#### Data

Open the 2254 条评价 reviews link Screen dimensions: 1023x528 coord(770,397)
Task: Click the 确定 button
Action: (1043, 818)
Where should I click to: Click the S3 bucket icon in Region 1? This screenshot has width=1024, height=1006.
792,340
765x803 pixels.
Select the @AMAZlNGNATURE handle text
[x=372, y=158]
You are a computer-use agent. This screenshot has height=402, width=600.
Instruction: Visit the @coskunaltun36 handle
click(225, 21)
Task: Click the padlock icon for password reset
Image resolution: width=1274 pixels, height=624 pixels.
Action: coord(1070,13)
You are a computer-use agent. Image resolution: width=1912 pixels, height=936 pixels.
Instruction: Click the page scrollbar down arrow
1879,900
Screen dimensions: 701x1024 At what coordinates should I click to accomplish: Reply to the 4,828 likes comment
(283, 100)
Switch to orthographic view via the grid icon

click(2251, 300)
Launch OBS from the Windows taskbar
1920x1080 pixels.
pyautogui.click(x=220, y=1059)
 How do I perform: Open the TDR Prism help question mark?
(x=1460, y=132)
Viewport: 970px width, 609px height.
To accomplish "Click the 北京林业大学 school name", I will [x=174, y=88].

########

**Prompt:**
Rewrite the lines above as a numbered list, starting with the line that contains "Launch OBS from the Windows taskbar" and continuing through the final line, both included. Leave out any blank lines.

**Solution below:**
1. Launch OBS from the Windows taskbar
2. 1920x1080 pixels.
3. pyautogui.click(x=220, y=1059)
4.  How do I perform: Open the TDR Prism help question mark?
5. (x=1460, y=132)
6. Viewport: 970px width, 609px height.
7. To accomplish "Click the 北京林业大学 school name", I will [x=174, y=88].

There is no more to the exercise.